### RECORD EXTRACTS
--

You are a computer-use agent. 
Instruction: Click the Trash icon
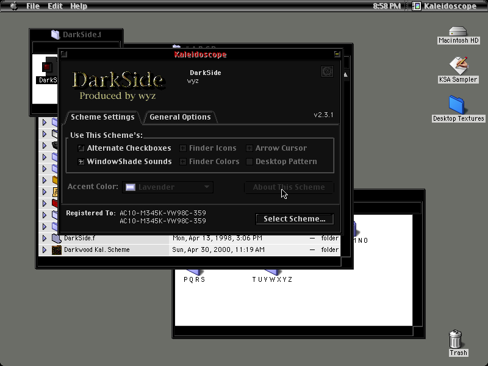tap(455, 339)
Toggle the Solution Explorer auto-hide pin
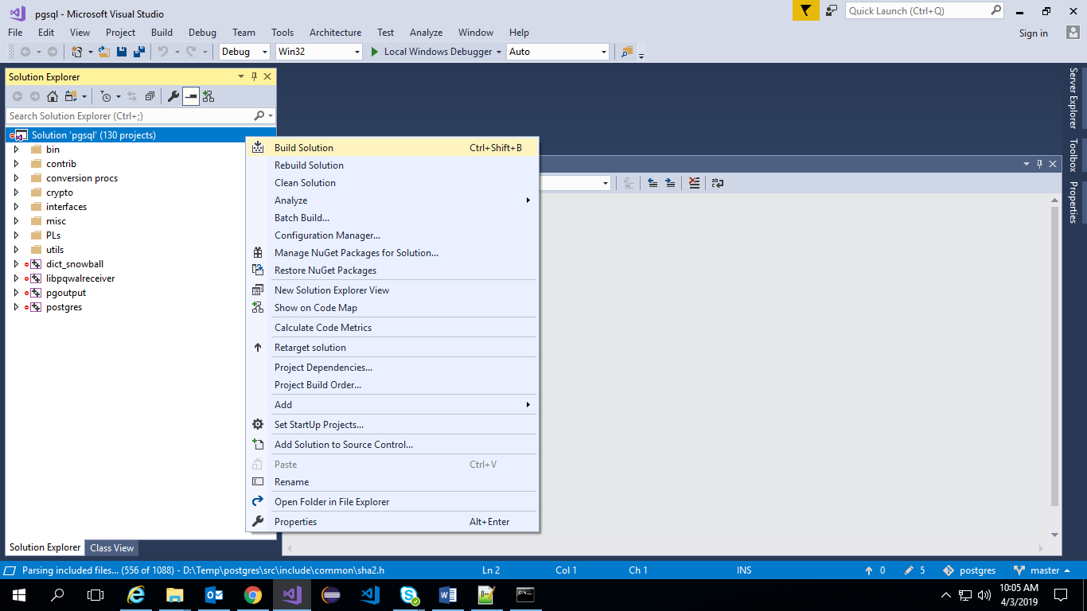Viewport: 1087px width, 611px height. click(254, 77)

--

### WHAT THIS TASK INVOLVES
Exact copy, no pictures: return the entries word for word.

### EXERCISE OUTPUT
You are a computer-use agent. 
Instruction: Click the Trash icon
tap(455, 339)
Toggle the Solution Explorer auto-hide pin
Viewport: 1087px width, 611px height. click(254, 77)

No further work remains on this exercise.